Twenty-two-year-old Charles Darwin boarded the Beagle, a sloop captained by one Robert Fitzroy, an amateur naturalist and a prospective parson. The expedition was to last two years, though it ended up lasting five, taking the Beagle and its crew across the Atlantic, around the coasts of South America, and eventually around the Earth. The main objective of the voyage was to conduct hydrographic surveys, but it was the ship’s young “gentleman naturalist”, hired almost as an afterthought, who cemented the trip’s place in history.

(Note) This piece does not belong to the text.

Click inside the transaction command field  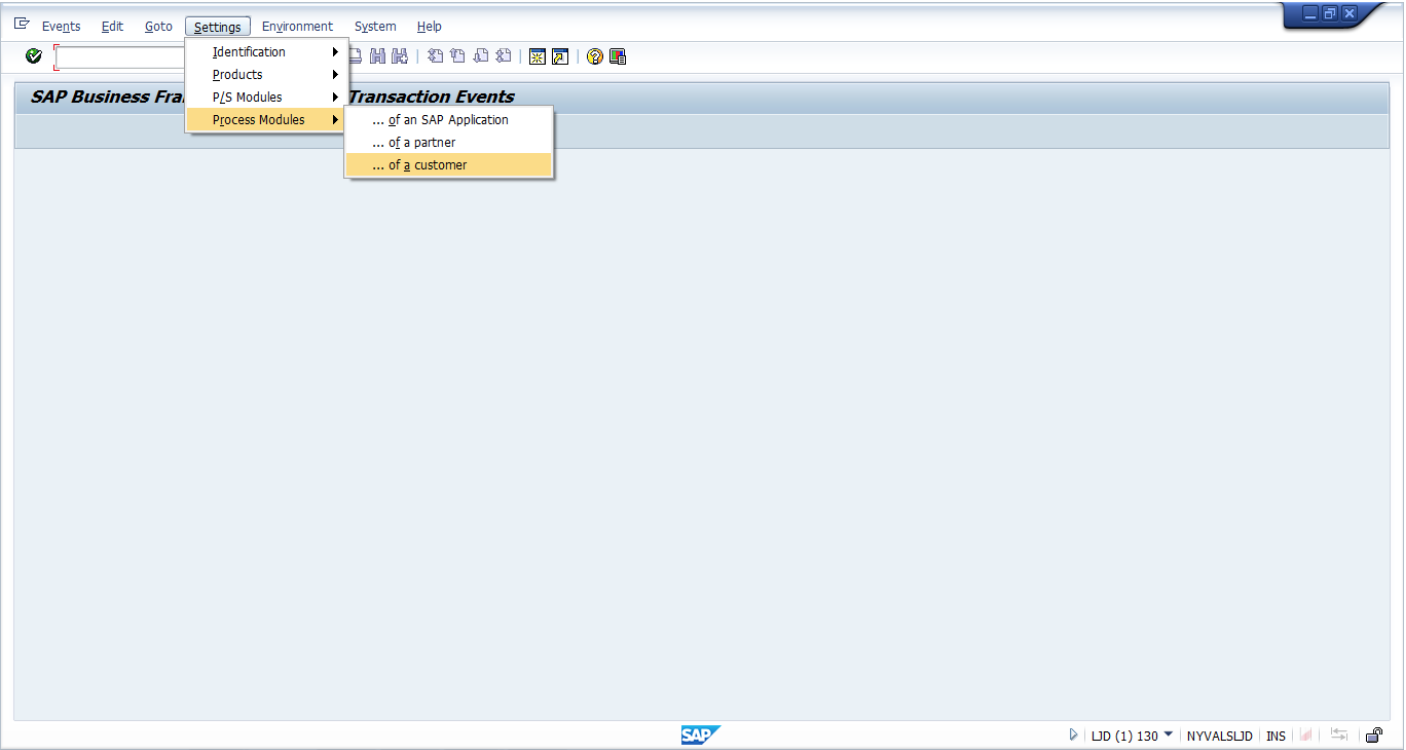point(120,57)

The Beagle set sail from Plymouth on December 27, 1831. Darwin was ill-suited for life at sea, commenting that “the misery I endured from seasickness is far beyond what I ever guessed”; luckily, he spent much of his time exploring and theorizing on land rather than sailing at sea. In Punta Alta, Argentina, Darwin discovered giant fossils of extinct mammals. On an island near Chile, he witnessed a volcano and earthquake that levelled cities and altered the coastline. In 1835 he arrived at the Galápagos Islands where he briefly observed his famous finches without bothering to label and categorize them properly. On the islands he noted that “by far the most remarkable feature in the natural history of this archipelago” was “that the different islands to a considerable extent are inhabited by a different set of beings”.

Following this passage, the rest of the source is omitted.